[WHAT YOU HAVE TO DO]
Continue the kimchi account below, starting right after its final sentence, "And so it begins."

[TEXT SECTION]
==================================================
Cobbled-together Kimchi

Farmers Market Napa and Home-grown Daikon Greens

Late in the Fall, I finally got around to a couple of things. One was admitting that the daikon I planted was never going to make roots. Most of the summer planting bolted almost immediately, and the few plants that didn't never managed more than cracked, deformed, and undersized chunks underground. The second thing was realizing that I had a head and a half of napa cabbage yet un-used in the fridge.

So, kimchi.

There are plenty of recipes online, a suprising number of which make no sense. Some, because they are in Korean, which I do not read. Others, because they are in American, and are fake or wrong.

So I searched some more, and dredged up old emailed advice from a Korean friend of an Irish friend. This boiled down to: sweet rice flour is a good aid to fermentation, and you should use the greens you have.

Rinsing away the salt
So I stripped the greens off the straggling remnant of my failed daikon crop, a couple of stray mustard plants, and cut up the napa cabbage, then tossed it with kosher salt. Pressed out the liquid and rinsed repeatedly to get rid of (most of) the salt.

And so it begins.
==================================================
[RECORDED DATA]
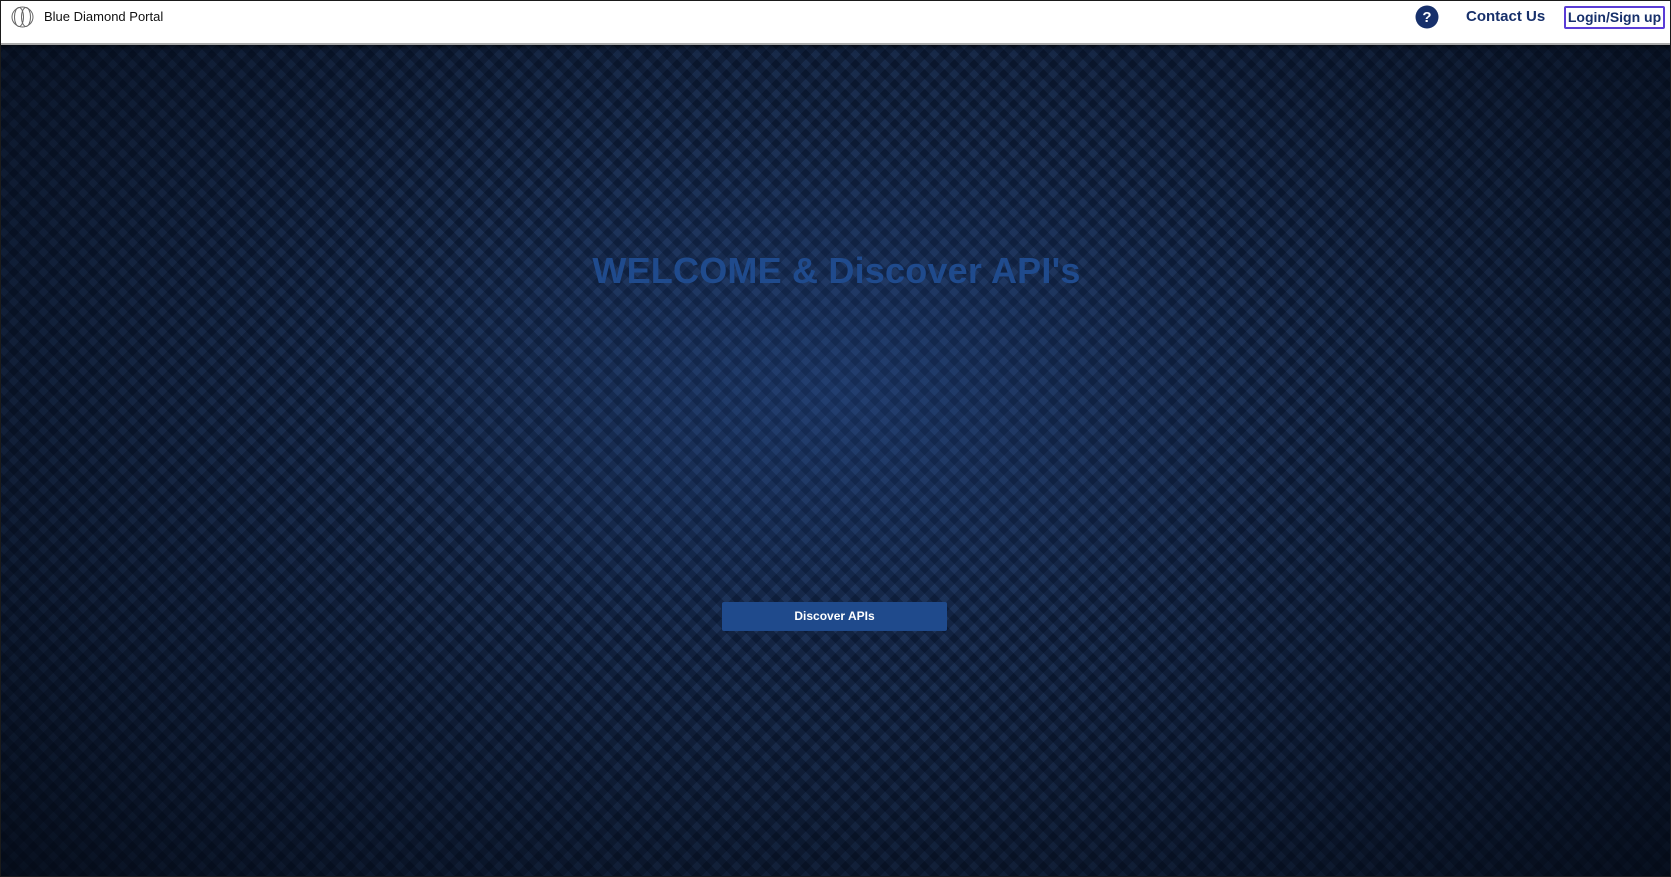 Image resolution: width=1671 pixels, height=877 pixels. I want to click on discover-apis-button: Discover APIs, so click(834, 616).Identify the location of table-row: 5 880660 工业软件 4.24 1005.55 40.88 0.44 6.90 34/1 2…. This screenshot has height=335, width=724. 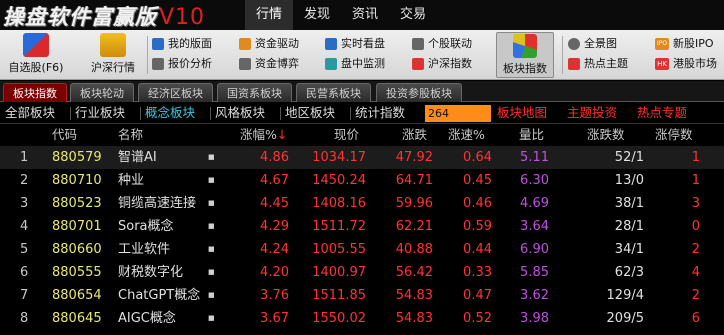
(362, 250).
==================================================
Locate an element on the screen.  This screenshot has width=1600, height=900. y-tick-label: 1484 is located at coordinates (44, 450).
==================================================
[OUTPUT OF THE TASK]
Then I chopped in a mix of home-grown garlic and chilis (cayenne-ish, although NW peppers never seem to get as hot, and these were old), some store-bought dried ancho chilis (with their tobacco-raisin dimensions), and...maybe that's it. Except for the rice flour porridge, which I'm guessing is food to kick-start the microbes. Mexican anchos, Japanese rice flour, and bastard mustard may not be authentically Korean (also, I guess people used to fermenting in an onggi might look askance at my salvaged crock-pot), but somehow I imagined that using what was handy and seasonal would be acceptable to a fair proportion of Korean grandmothers, so I went with it.

The non-photogenic end result.

And before too long, I had the above. Not tongue-blisteringly hot, and oddly smoky due to the anchos, but tangy and tasty. These greens will not go bad, or be wasted. It's not bad, and that is good. It's probably even good for me. Hope so, because I've got a half gallon of the stuff.